The Shipping Act, which regulates the carriage of cargo over seas, was enacted to
"establish a nondiscriminatory regulatory process for the common carriage of goods by water in
the foreign commerce of the United States .... " 46 U.S.C. § 40101. The statute empowers the
FMC, an independent federal agency, to enforce violations of the Act. Fed. Mar. Comm 'n v. S.
Carolina State Ports Auth., 535 U.S. 743, 773 (2002) (describing the FMC as an independent
federal agency "most appropriately considered to be part of the Executive Branch"); See 46
U.S.C. § 41301 (complaints for violations of the Shipping Act are filed with the FMC); 46
U.S.C. § 41302 (the FMC may investigate suspected violations of the Shipping Act on complaint
or its own motion); 46 U.S.C. § 41304 (before assessing penalties, the FMC shall provide an
opportunity for a hearing); 46 U.S.C. § 41305 (the FMC may award damages and attorney's
fees); 46 U.S.C. § 41109 (the FMC may also assess civil penalties, payable to the United States);
46 U.S.C. § 41307 (in connection with an investigation, the FMC may enjoin conduct that
violates the Shipping Act).
Generally, "the Shipping Act does not provide for a private cause of action in federal
district court; rather, alleged violations of the Shipping Act must be addressed with the Federal
Maritime Commission." Mediterranean Shipping Co. USA Inc. v. AA Cargo Inc., 46 F. Supp. 3d
294, 301 (S.D.N.Y. 2014) (collecting cases); see also Port Auth. of New York & New Jersey v.
Maher Terminals, LLC, No. Civ. 08-2334, 2008 WL 2354945, at *3 (D.N.J. June 3, 2008)
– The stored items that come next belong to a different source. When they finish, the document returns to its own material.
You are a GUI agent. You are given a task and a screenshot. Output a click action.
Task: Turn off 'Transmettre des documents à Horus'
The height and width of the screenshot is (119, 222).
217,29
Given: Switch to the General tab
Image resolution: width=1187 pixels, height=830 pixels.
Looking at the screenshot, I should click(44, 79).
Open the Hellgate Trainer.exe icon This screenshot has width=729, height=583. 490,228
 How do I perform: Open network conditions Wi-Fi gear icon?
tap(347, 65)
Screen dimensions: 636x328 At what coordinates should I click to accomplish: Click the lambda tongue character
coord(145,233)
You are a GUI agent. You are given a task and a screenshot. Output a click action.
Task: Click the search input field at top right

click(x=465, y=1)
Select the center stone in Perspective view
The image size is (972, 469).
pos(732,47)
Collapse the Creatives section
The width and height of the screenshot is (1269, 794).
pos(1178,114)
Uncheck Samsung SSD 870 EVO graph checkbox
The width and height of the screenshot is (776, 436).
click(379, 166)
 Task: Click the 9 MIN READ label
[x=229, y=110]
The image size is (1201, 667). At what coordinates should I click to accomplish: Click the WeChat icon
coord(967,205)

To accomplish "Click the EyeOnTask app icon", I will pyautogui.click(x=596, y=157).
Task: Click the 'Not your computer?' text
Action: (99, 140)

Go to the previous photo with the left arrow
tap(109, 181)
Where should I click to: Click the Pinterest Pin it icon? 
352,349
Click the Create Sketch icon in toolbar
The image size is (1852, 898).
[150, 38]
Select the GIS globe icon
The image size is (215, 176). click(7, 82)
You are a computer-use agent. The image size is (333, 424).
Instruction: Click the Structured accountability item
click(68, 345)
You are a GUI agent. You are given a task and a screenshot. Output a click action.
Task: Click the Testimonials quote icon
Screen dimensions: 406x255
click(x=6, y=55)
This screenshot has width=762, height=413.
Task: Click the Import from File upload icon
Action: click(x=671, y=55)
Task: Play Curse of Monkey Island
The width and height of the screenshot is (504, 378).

("[N]o provision of the Shipping Act of 1984 provides a federal cause of action for violations of
the Act."). Although the Shipping Act contemplates that district courts will play a limited role in
the adjudication of violations of the Act, by enforcing the FM C's orders, Plaintiffs cannot avail
6
themselves of any remedy in federal court unless they first lodge a complaint with the FMC. See
Troy Container Line, Ltd. v. Housewares, Inc., 312 F. Supp. 2d 482, 483 (S.D.N.Y. 2004) (sua
sponte dismissing breach of contract action for lack of jurisdiction because "the Shipping Act
does not confer jurisdiction on the district courts in actions to collect [shipping payments,
although it] grants the district courts jurisdiction to enforce orders of the FMC," and thus, "if
plaintiff is determined to litigate this case in a federal court, it first will have to obtain a
reparation order from the FMC") (emphasis added); In re MIV Rickmers Genoa Litig., 622 F.
Supp. 2d 56, 69 (S.D.N.Y.) aff'd sub nom. Chem One, Ltd. v. MIV RICKMERS GENOA, 502 F.
App'x 66 (2d Cir. 2012) (summary order) ("[T]he Shipping Act was not meant to affect maritime
parties' rights and liabilities for purposes of civil litigation. Plaintiffs may not sue under the
Shipping Act unless and until they have lodged a complaint with the FMC and an investigation
has been concluded."); see also 46 U.S.C. § 41107(b) (district courts may entertain actions in
rem to enforce liens created by civil penalties imposed by the FMC); 46 U.S.C. § 41109 (district
courts may enforce civil penalties imposed by the FMC); 46 U.S.C. § 42104 (district courts may
enforce orders and subpoenas issued by the FMC); 46 U.S.C. § 41309 (district courts may
enforce an FMC order for the payment ofreparations). Accordingly, Plaintiffs' Shipping Act
claims are dismissed.
B. Racketeer Influenced and Corrupt Organizations Act
"To establish a RICO claim, a plaintiff must show: (1) a violation of the RICO statute, 18
U.S.C. § 1962; (2) an injury to business or property; and (3) that the injury was caused by the
violation of Section 1962." DeFalco v. Bernas, 244 F.3d 286, 305 (2d Cir. 2001) (internal
quotation marks and citations omitted). Here, Plaintiffs allege a violation of§ 1962(c). To
establish a violation of§ 1962( c), "a plaintiff must show ( 1) conduct (2) of an enterprise (3)
7
through a pattern (4) of racketeering activity." Id. at 306 (citation omitted). "Racketeering
activity" encompasses a variety of state and federal offenses, enumerated in 18 U.S.C. § 1961(1),
while a "pattern" of such activity requires at least two such predicate acts or offenses, 18 U.S.C.
§ 1961(5).
Here, Plaintiffs allege that in August of 2013, after their business relationship soured and
Plaintiffs decided to retain a different NVOCC, Defendants held Plaintiffs' cargo 'hostage'
unless Plaintiffs paid purportedly trumped-up fees, (Compl.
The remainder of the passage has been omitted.